Commencez par mesurer la longueur souhaitée, puis marquez-la avec des épingles. Coupez l’excédent de tissu en laissant environ 1 cm en dessous de la marque. Ensuite, décousez délicatement la surpiqûre d’origine (celle du bas du jean) sur 4 à 5 cm, de chaque côté, pour libérer le tissu. Repliez le bas du jean sur l’envers de manière à ce que la surpiqûre d’origine se retrouve exactement au niveau de la nouvelle longueur. Épinglez et repassez. Cousez ensuite à la machine en suivant la ligne de surpiqûre existante – utilisez un fil de couleur identique (souvent orange ou blanc) pour que la couture soit invisible. Repliez ensuite le surplus de tissu à l’intérieur et repassez à nouveau.
Cette méthode fonctionne aussi pour les jeans bruts. Si votre jean a des bas effilochés ou un ourlet « raw », vous pouvez simplement couper à la longueur désirée et laisser le bord brut (après l’avoir surfiler si vous voulez éviter l’effilochage).
Important : ne tentez pas de recoudre exactement sur l’ancienne couture si elle est très abîmée ; décousez-la complètement et recousez avec un fil neuf. Et n’oubliez pas de vérifier que les deux jambes sont parfaitement symétriques avant de couper quoi que ce soit.
4 erreurs fréquentes à éviter et comment les corriger
Même les couturiers amateurs les plus appliqués peuvent tomber dans ces pièges. Les voici, avec les solutions pour les contourner.

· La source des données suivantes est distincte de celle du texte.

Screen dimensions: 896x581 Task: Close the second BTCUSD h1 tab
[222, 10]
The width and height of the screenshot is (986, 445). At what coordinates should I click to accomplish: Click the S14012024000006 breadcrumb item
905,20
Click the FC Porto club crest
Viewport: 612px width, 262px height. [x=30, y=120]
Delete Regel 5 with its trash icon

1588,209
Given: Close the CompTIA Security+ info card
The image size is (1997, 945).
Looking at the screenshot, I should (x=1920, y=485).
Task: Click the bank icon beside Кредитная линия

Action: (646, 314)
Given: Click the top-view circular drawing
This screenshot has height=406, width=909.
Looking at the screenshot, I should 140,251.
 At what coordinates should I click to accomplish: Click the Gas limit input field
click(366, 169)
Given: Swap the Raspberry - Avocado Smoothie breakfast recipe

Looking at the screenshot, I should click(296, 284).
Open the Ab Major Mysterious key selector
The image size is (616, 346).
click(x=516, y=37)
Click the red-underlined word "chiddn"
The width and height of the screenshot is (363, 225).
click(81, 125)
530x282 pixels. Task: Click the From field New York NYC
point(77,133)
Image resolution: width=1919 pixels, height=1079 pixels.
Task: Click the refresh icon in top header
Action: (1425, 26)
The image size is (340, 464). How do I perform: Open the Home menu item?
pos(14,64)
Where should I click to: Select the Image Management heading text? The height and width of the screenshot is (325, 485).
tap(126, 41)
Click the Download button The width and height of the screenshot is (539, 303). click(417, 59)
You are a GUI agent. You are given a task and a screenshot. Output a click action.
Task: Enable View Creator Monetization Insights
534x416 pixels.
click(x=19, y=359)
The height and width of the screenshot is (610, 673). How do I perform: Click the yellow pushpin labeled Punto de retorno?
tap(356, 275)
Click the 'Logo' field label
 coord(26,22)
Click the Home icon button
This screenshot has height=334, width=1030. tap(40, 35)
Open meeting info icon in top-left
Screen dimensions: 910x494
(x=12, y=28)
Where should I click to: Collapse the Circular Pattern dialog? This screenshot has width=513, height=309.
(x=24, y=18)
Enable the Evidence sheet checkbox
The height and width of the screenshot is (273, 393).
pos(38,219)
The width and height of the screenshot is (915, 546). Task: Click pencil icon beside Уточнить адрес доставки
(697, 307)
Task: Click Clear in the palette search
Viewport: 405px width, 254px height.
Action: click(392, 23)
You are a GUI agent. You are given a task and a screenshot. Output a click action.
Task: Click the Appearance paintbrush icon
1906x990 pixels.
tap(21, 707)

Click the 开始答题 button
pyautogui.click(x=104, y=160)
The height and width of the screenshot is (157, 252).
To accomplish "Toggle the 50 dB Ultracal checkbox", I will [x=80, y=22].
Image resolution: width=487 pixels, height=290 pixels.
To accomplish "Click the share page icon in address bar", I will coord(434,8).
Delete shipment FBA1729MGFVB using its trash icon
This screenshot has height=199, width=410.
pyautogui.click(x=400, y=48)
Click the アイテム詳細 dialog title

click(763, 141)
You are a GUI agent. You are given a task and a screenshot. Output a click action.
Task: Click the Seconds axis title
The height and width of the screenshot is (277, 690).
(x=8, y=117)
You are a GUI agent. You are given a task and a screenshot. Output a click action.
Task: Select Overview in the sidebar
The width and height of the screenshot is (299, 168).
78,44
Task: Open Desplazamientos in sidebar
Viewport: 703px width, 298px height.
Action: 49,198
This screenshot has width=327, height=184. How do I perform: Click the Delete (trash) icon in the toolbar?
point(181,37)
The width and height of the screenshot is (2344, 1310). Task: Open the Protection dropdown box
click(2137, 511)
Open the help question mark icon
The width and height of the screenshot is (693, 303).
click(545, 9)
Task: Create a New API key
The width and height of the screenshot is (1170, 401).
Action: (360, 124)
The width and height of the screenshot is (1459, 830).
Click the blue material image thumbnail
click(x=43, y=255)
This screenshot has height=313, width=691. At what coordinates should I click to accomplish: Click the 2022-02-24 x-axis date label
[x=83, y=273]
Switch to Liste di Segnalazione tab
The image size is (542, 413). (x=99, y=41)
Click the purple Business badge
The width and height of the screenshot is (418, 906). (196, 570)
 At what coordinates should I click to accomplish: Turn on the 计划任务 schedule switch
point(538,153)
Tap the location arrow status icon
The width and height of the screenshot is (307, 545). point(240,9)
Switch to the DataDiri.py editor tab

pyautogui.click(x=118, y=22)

- Couper trop court, ou mesurer sans les chaussures. L’erreur classique : on mesure pieds nus, et une fois les chaussures enfilées, le pantalon remonte. Résultat : il est légèrement trop court. Solution : portez toujours les chaussures prévues, et si possible, faites-vous aider par un ami. Si l’ourlet est déjà coupé, vous ne pouvez pas revenir en arrière – à moins de recourir à un faux ourlet qui rallonge (mais c’est plus complexe).
- Des jambes inégales. Même en mesurant, il arrive que les jambes ne soient pas identiques après couture. Solution : avant de coudre la deuxième jambe, placez le pantalon à plat et vérifiez que les marques sont alignées. Utilisez une règle ou un mètre ruban pour mesurer depuis la taille jusqu’au bord. Corrigez avant de couper.
- Des surépaisseurs mal gérées. Sur les pantalons épais, le pli de l’ourlet peut faire une bosse disgracieuse. Solution : réduisez la valeur d’ourlet à 1,5 cm maximum, ou utilisez un ourlet invisible qui nécessite un seul pli. Vous pouvez aussi cranter le bord (petites entailles) pour répartir l’épaisseur.
- Oublier le repassage final. Un ourlet non repassé donne un rendu froissé et amateur. Solution : après chaque étape de pliage, repassez soigneusement avec un fer à repasser. Avant de coudre, le pli doit être net. Après la couture, un dernier repassage sur l’envers puis sur l’endroit (avec un linge humide pour les tissus délicats) est indispensable.
En suivant ces conseils, vous pouvez réaliser un ourlet digne d’un professionnel, que ce soit pour un pantalon habillé, un chino ou un jean. Prenez votre temps, mesurez deux fois, coupez une fois – et n’oubliez pas de repasser souvent. Votre pantalon et votre style vous remercieront.